• Exercise goal:
Write out every row below character for character, keeping their order.

Stored entries

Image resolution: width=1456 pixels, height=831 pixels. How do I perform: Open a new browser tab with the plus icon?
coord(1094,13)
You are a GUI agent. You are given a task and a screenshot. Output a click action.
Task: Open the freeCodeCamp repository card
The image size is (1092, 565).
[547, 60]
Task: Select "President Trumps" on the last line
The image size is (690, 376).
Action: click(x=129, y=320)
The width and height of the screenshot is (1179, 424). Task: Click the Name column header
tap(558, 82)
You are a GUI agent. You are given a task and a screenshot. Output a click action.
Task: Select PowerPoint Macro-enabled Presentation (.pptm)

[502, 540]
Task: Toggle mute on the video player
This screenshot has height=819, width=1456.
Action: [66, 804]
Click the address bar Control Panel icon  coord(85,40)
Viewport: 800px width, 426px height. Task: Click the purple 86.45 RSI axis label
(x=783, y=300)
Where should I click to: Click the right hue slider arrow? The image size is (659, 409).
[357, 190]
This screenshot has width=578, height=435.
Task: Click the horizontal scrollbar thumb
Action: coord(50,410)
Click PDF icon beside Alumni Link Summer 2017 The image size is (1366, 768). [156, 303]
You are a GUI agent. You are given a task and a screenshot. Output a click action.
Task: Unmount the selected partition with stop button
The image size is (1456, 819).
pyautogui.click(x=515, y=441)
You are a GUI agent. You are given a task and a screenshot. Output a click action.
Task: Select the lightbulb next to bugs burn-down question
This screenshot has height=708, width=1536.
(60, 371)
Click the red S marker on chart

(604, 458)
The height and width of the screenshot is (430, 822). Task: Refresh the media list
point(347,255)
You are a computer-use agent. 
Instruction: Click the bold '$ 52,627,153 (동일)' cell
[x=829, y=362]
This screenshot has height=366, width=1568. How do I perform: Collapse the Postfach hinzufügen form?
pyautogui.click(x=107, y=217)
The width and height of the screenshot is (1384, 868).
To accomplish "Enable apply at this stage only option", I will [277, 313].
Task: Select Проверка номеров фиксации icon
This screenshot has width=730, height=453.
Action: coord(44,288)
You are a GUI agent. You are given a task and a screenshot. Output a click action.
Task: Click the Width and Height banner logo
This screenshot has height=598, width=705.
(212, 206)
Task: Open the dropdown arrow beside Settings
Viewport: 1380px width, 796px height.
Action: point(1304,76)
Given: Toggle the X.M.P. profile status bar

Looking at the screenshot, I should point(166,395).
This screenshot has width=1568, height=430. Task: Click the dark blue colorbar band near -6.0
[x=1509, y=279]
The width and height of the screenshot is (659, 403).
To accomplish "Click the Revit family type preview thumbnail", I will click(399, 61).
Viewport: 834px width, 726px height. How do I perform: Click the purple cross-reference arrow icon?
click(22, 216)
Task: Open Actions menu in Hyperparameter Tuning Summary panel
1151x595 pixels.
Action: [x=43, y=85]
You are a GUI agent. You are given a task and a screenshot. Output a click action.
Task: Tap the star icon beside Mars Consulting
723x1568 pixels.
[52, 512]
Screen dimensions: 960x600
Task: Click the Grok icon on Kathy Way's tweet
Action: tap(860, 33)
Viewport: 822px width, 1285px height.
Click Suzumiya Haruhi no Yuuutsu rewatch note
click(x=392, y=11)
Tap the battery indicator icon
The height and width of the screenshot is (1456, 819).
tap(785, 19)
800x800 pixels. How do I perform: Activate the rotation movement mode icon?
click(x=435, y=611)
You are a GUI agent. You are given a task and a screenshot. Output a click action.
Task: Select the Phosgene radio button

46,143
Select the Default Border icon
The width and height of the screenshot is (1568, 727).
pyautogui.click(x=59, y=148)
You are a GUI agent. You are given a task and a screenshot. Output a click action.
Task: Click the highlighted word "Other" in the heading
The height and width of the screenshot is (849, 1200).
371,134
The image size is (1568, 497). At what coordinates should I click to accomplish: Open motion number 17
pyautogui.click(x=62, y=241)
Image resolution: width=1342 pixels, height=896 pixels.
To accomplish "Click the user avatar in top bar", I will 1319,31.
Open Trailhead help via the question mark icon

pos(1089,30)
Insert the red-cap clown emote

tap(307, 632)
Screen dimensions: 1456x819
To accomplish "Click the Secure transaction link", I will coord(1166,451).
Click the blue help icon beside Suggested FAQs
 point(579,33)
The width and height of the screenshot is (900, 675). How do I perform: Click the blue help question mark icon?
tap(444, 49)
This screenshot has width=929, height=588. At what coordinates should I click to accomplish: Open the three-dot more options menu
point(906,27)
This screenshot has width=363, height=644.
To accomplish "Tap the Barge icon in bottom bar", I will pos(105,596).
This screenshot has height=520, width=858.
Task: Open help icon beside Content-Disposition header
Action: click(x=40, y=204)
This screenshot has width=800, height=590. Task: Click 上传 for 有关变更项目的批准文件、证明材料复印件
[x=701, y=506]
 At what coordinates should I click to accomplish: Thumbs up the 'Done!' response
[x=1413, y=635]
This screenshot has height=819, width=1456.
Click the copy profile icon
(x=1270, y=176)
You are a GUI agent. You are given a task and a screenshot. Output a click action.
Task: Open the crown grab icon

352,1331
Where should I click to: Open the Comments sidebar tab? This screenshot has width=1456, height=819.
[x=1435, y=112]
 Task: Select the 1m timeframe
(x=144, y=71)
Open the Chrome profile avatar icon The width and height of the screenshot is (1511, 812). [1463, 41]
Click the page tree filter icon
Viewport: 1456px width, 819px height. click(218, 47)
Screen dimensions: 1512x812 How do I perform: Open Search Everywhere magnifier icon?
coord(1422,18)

• Answer below:
Image resolution: width=1456 pixels, height=831 pixels. How do I perform: Open a new browser tab with the plus icon?
coord(1094,13)
You are a GUI agent. You are given a task and a screenshot. Output a click action.
Task: Open the freeCodeCamp repository card
The image size is (1092, 565).
[547, 60]
Task: Select "President Trumps" on the last line
The image size is (690, 376).
Action: click(x=129, y=320)
The width and height of the screenshot is (1179, 424). Task: Click the Name column header
tap(558, 82)
You are a GUI agent. You are given a task and a screenshot. Output a click action.
Task: Select PowerPoint Macro-enabled Presentation (.pptm)

[502, 540]
Task: Toggle mute on the video player
This screenshot has height=819, width=1456.
Action: [66, 804]
Click the address bar Control Panel icon  coord(85,40)
Viewport: 800px width, 426px height. Task: Click the purple 86.45 RSI axis label
(x=783, y=300)
Where should I click to: Click the right hue slider arrow? The image size is (659, 409).
[357, 190]
This screenshot has width=578, height=435.
Task: Click the horizontal scrollbar thumb
Action: coord(50,410)
Click PDF icon beside Alumni Link Summer 2017 The image size is (1366, 768). [156, 303]
You are a GUI agent. You are given a task and a screenshot. Output a click action.
Task: Unmount the selected partition with stop button
The image size is (1456, 819).
pyautogui.click(x=515, y=441)
You are a GUI agent. You are given a task and a screenshot. Output a click action.
Task: Select the lightbulb next to bugs burn-down question
This screenshot has height=708, width=1536.
(60, 371)
Click the red S marker on chart

(604, 458)
The height and width of the screenshot is (430, 822). Task: Refresh the media list
point(347,255)
You are a computer-use agent. 
Instruction: Click the bold '$ 52,627,153 (동일)' cell
[x=829, y=362]
This screenshot has height=366, width=1568. How do I perform: Collapse the Postfach hinzufügen form?
pyautogui.click(x=107, y=217)
The width and height of the screenshot is (1384, 868).
To accomplish "Enable apply at this stage only option", I will [277, 313].
Task: Select Проверка номеров фиксации icon
This screenshot has width=730, height=453.
Action: coord(44,288)
You are a GUI agent. You are given a task and a screenshot. Output a click action.
Task: Click the Width and Height banner logo
This screenshot has height=598, width=705.
(212, 206)
Task: Open the dropdown arrow beside Settings
Viewport: 1380px width, 796px height.
Action: point(1304,76)
Given: Toggle the X.M.P. profile status bar

Looking at the screenshot, I should point(166,395).
This screenshot has width=1568, height=430. Task: Click the dark blue colorbar band near -6.0
[x=1509, y=279]
The width and height of the screenshot is (659, 403).
To accomplish "Click the Revit family type preview thumbnail", I will click(399, 61).
Viewport: 834px width, 726px height. How do I perform: Click the purple cross-reference arrow icon?
click(22, 216)
Task: Open Actions menu in Hyperparameter Tuning Summary panel
1151x595 pixels.
Action: [x=43, y=85]
You are a GUI agent. You are given a task and a screenshot. Output a click action.
Task: Tap the star icon beside Mars Consulting
723x1568 pixels.
[52, 512]
Screen dimensions: 960x600
Task: Click the Grok icon on Kathy Way's tweet
Action: tap(860, 33)
Viewport: 822px width, 1285px height.
Click Suzumiya Haruhi no Yuuutsu rewatch note
click(x=392, y=11)
Tap the battery indicator icon
The height and width of the screenshot is (1456, 819).
tap(785, 19)
800x800 pixels. How do I perform: Activate the rotation movement mode icon?
click(x=435, y=611)
You are a GUI agent. You are given a task and a screenshot. Output a click action.
Task: Select the Phosgene radio button

46,143
Select the Default Border icon
The width and height of the screenshot is (1568, 727).
pyautogui.click(x=59, y=148)
You are a GUI agent. You are given a task and a screenshot. Output a click action.
Task: Click the highlighted word "Other" in the heading
The height and width of the screenshot is (849, 1200).
371,134
The image size is (1568, 497). At what coordinates should I click to accomplish: Open motion number 17
pyautogui.click(x=62, y=241)
Image resolution: width=1342 pixels, height=896 pixels.
To accomplish "Click the user avatar in top bar", I will 1319,31.
Open Trailhead help via the question mark icon

pos(1089,30)
Insert the red-cap clown emote

tap(307, 632)
Screen dimensions: 1456x819
To accomplish "Click the Secure transaction link", I will coord(1166,451).
Click the blue help icon beside Suggested FAQs
 point(579,33)
The width and height of the screenshot is (900, 675). How do I perform: Click the blue help question mark icon?
tap(444, 49)
This screenshot has width=929, height=588. At what coordinates should I click to accomplish: Open the three-dot more options menu
point(906,27)
This screenshot has width=363, height=644.
To accomplish "Tap the Barge icon in bottom bar", I will pos(105,596).
This screenshot has height=520, width=858.
Task: Open help icon beside Content-Disposition header
Action: click(x=40, y=204)
This screenshot has width=800, height=590. Task: Click 上传 for 有关变更项目的批准文件、证明材料复印件
[x=701, y=506]
 At what coordinates should I click to accomplish: Thumbs up the 'Done!' response
[x=1413, y=635]
This screenshot has height=819, width=1456.
Click the copy profile icon
(x=1270, y=176)
You are a GUI agent. You are given a task and a screenshot. Output a click action.
Task: Open the crown grab icon

352,1331
Where should I click to: Open the Comments sidebar tab? This screenshot has width=1456, height=819.
[x=1435, y=112]
 Task: Select the 1m timeframe
(x=144, y=71)
Open the Chrome profile avatar icon The width and height of the screenshot is (1511, 812). [1463, 41]
Click the page tree filter icon
Viewport: 1456px width, 819px height. click(218, 47)
Screen dimensions: 1512x812 How do I perform: Open Search Everywhere magnifier icon?
coord(1422,18)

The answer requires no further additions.